## Problem description
Restate the entries below in full, exactly as they read, but without pictures.

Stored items
━━━━━━━━━━

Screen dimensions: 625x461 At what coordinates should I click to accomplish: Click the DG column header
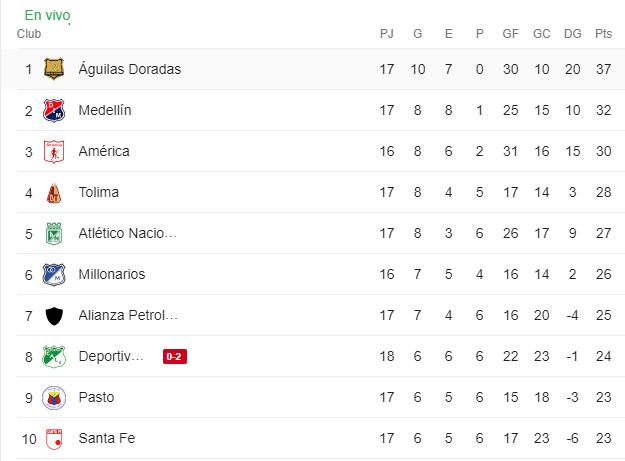pyautogui.click(x=572, y=33)
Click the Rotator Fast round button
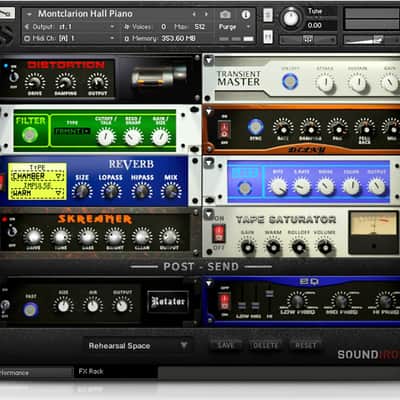The height and width of the screenshot is (400, 400). click(31, 310)
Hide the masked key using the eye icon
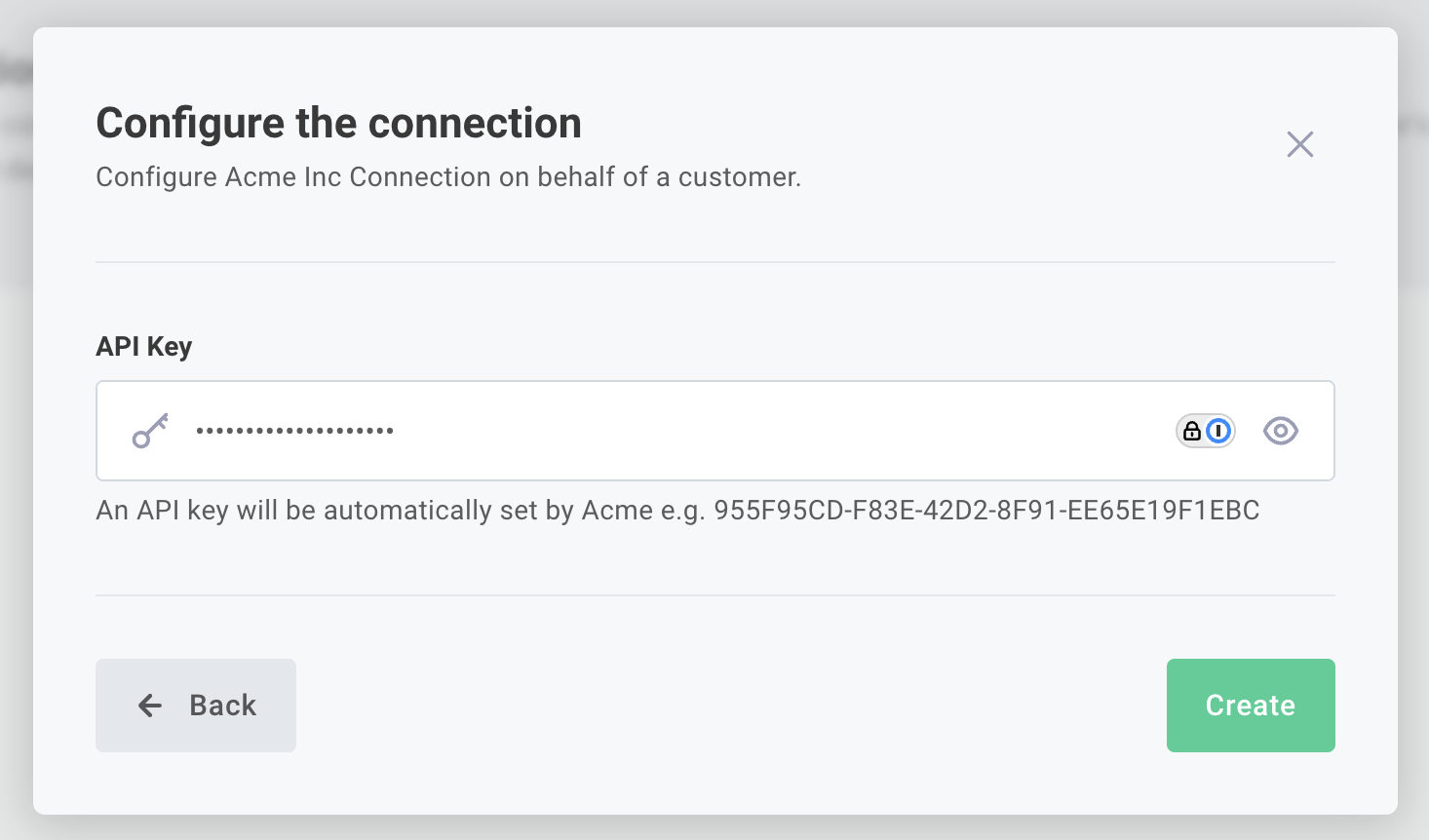Image resolution: width=1429 pixels, height=840 pixels. [x=1281, y=431]
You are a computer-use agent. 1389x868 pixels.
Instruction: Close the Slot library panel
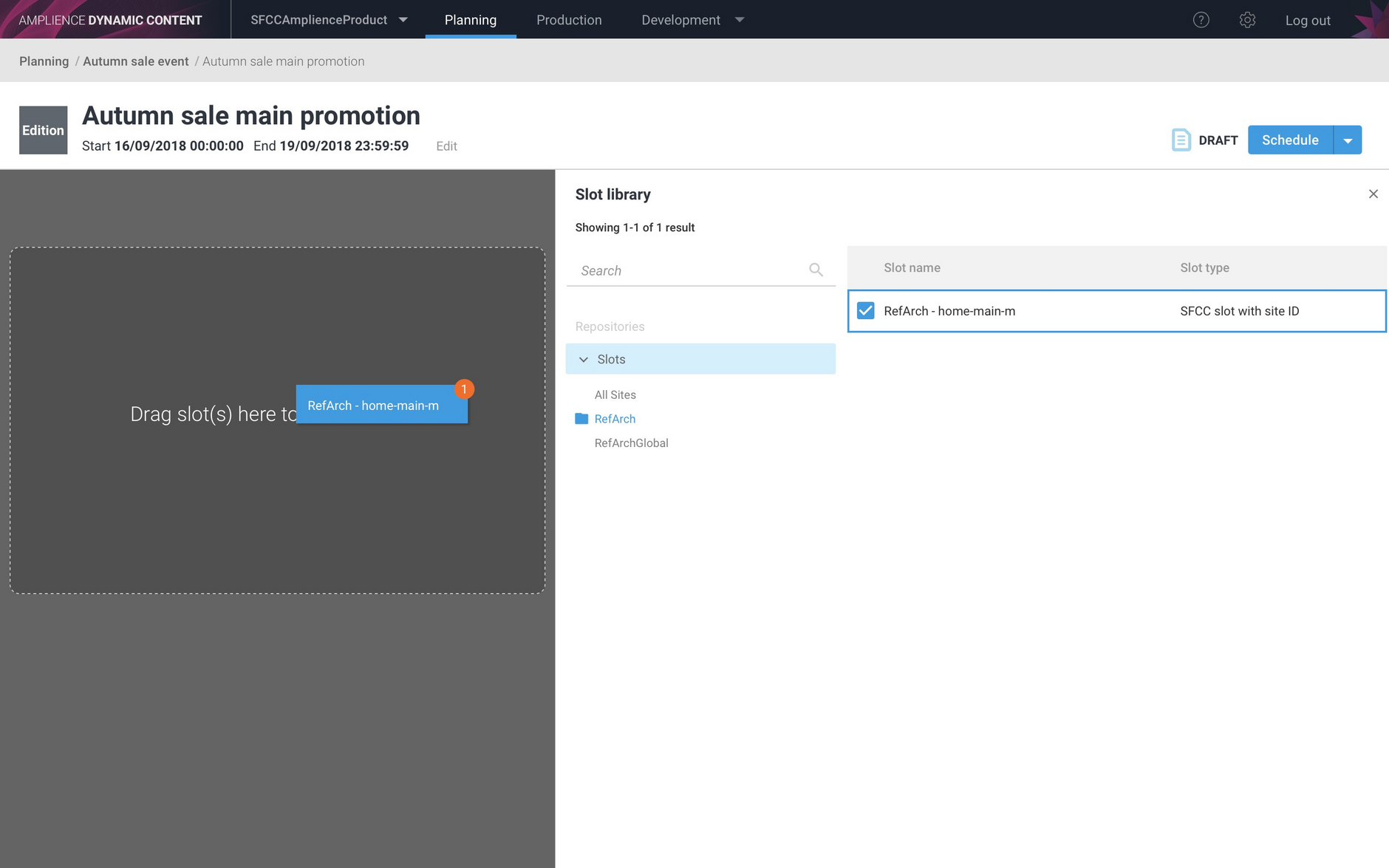coord(1373,194)
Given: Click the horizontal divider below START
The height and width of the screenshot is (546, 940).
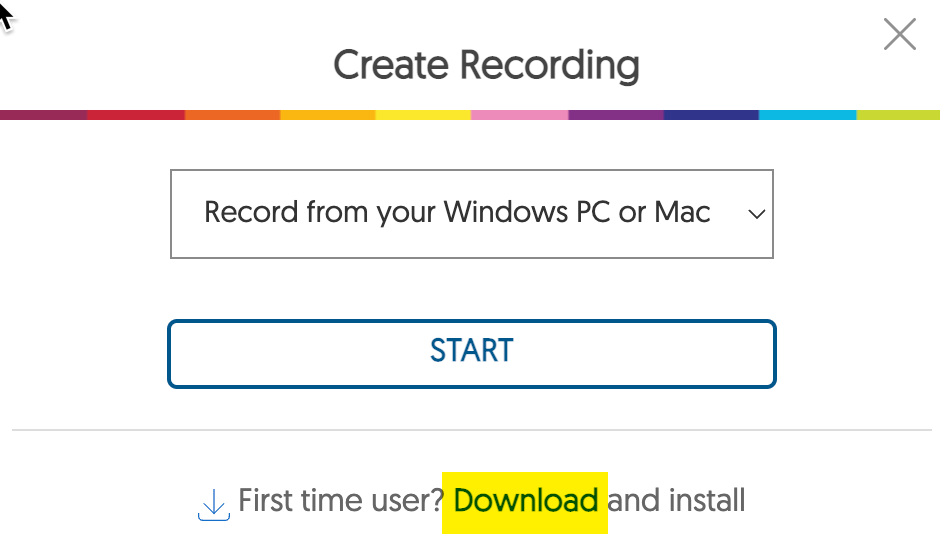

━━━━━━━━━━

## Answer section
Screen dimensions: 625x461 At what coordinates should I click to accomplish: Click the DG column header
pyautogui.click(x=572, y=33)
Click the Rotator Fast round button
The height and width of the screenshot is (400, 400). click(31, 310)
Hide the masked key using the eye icon
Image resolution: width=1429 pixels, height=840 pixels. [x=1281, y=431]
You are a computer-use agent. 1389x868 pixels.
Instruction: Close the Slot library panel
coord(1373,194)
Given: Click the horizontal divider below START
The height and width of the screenshot is (546, 940).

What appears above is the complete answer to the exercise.